Les auteurs de ces actes de torture ont pu être identifiés par leurs victimes comme étant des membres des Gardiens de la révolution, de la force paramilitaire Bassidj et du ministère du Renseignement, ainsi que des agents de diverses branches des forces de police. "À ce jour, les autorités iraniennes n’ont pas inculpé ni poursuivi le moindre représentant de l’État pour les viols et autres violences sexuelles recensés dans le rapport", indique Amnesty international.
Seules trois des victimes ont osé entamer une procédure judiciaire, mais deux d’entre elles ont retiré leur plainte après avoir été menacées. "La troisième personne a été ignorée pendant plusieurs mois et s’est entendu dire par un haut responsable qu’elle avait ‘confondu’ une fouille corporelle avec des violences sexuelles", rapporte l’ONG, dont la secrétaire générale Agnès Callamard dénonce la complicité de la justice iranienne.
"Les viols en prison existent depuis les débuts de la République islamique", explique Azadeh Kian, spécialiste de l’Iran, qui ne se dit pas surprise par les révélations d’Amnesty international. "Dans les années 1980, les jeunes femmes arrêtées pour des délits politiques étaient violées avant leur exécution. Leurs bourreaux pensaient que si elles étaient vierges, elles iraient au paradis, ce à quoi elles ne devaient pas avoir droit. Un mariage temporaire [pratique autorisée dans l’islam chiite et appelée 'sigheh' en Iran, NDLR] était organisé et une dote sous forme de sucreries envoyée à la famille de la jeune fille."

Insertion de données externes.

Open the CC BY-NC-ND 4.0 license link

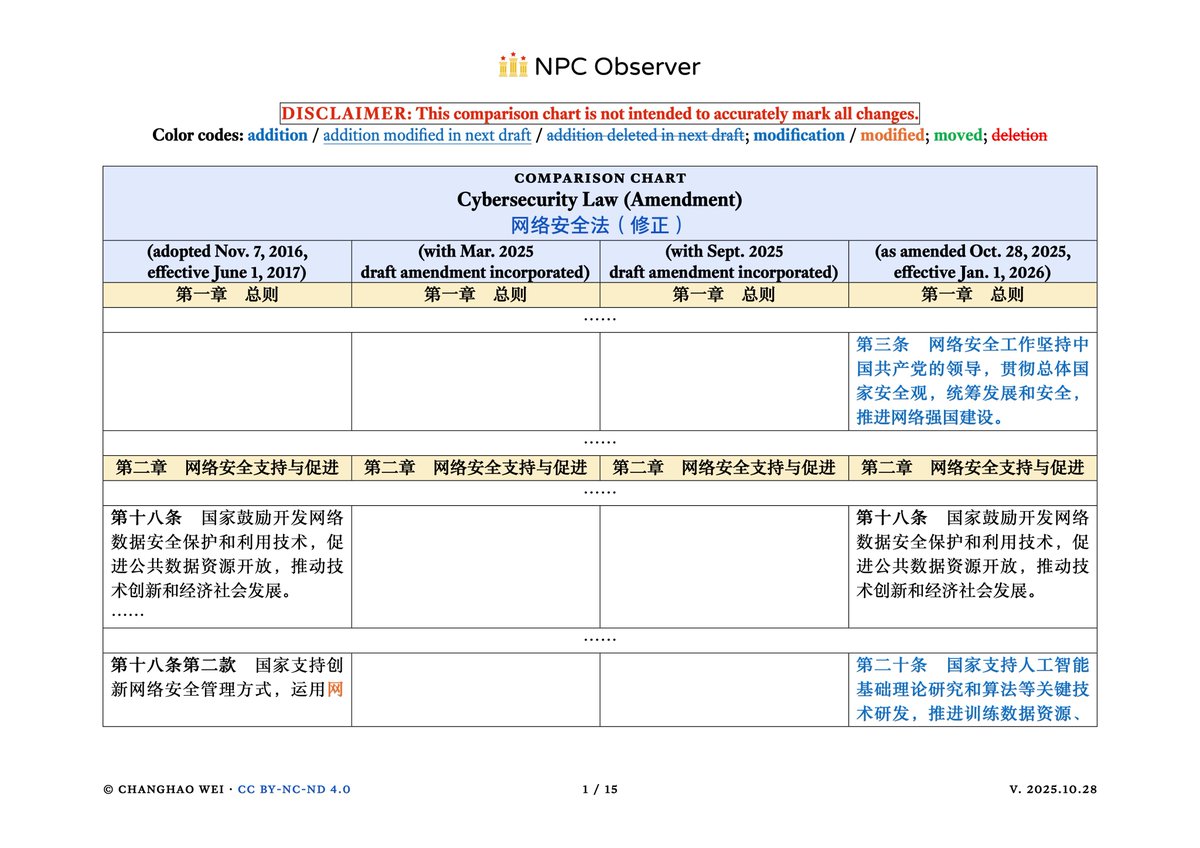pos(295,789)
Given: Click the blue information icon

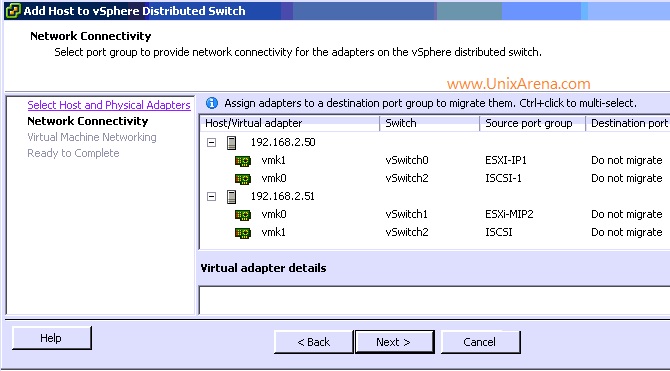Looking at the screenshot, I should 212,103.
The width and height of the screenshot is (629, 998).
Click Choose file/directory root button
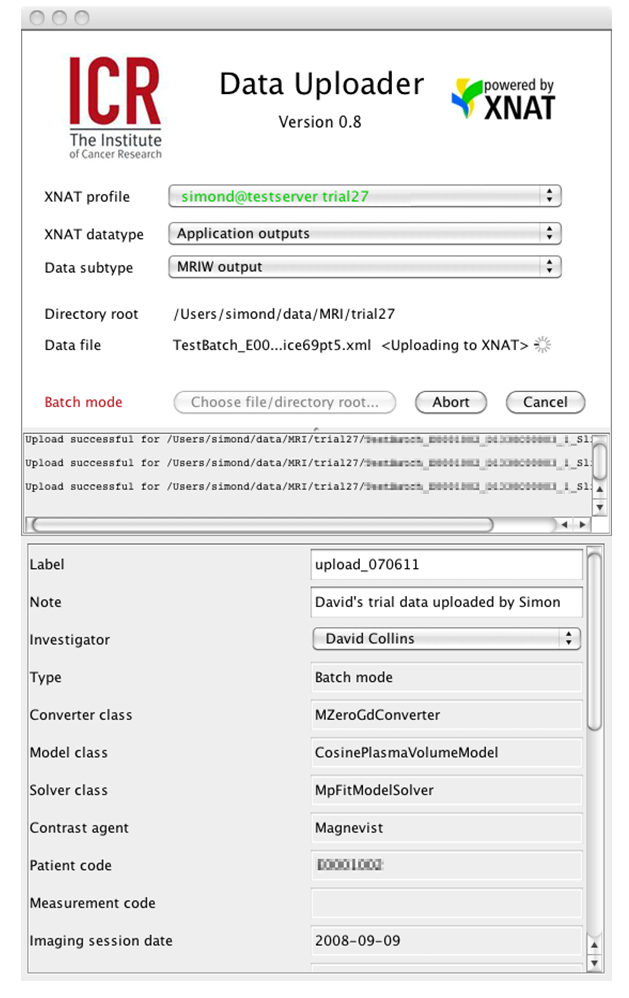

Interrogé le 7 décembre 1986 sur l'utilisation massive du viol dans les prisons, le Guide suprême avait d'ailleurs répondu : "Oui ! De tels viols sont essentiels pour empêcher ces femmes anti-islam d'entrer au paradis. Si elles sont exécutées vierges, elles entreront au paradis. Donc les viols sont extrêmement importants pour empêcher ces éléments d'entrer au paradis."
D’après la chercheuse, les prisonniers politiques durant la période du chah n’ont pas non plus été épargnés par la pratique de viols comme arme d’intimidation en prison.
La parole se libère
Outre les violences sexuelles comme la mise à nu pendant des heures, devant d’autres détenus, ou le recours à des chocs électriques sur les parties génitales, Amnesty recense aussi des traitements dégradants tels que le refus délibéré de l’accès aux sanitaires.
"Il n'y avait pas d'installations sanitaires, ce qui était insupportable pour elles", rapporte une professionnelle de santé qui a soigné une lycéenne emprisonnée durant plus d’un mois après avoir manifesté près de son école avec ses amies. "Si l'une d'entre elles avait ses règles, elle n'avait pas droit à des serviettes hygiéniques et son sang se répandait partout", décrit-elle.
"Aujourd’hui, les victimes parlent", note Azadeh Kian. "#MeToo est passé par là et aussi le mouvement 'Femme, vie, liberté'. Le corps est utilisé par les forces de sécurité comme un champ de bataille, alors dénoncer devient un acte de résistance."
Depuis les prisons iraniennes, des figures intellectuelles et militantes, telles que la prix Nobel Narges Mohammadi, ont dénoncé ces violences sexuelles à l’égard des prisonnières. "Des figures inspirantes pour toutes les détenues", souligne Azadeh Kian.
Toutefois, la peur de l'ostracisme et des représailles sur les proches continue de réduire au silence une partie des victimes. D’après l’une des professionnels de la santé mentale interrogée par Amnesty international, le nombre de détenus iraniens ayant survécu à des violences sexuelles durant le soulèvement qui a suivi la mort de Mahsa Amini serait beaucoup plus élevé que les cas recensés dans le rapport.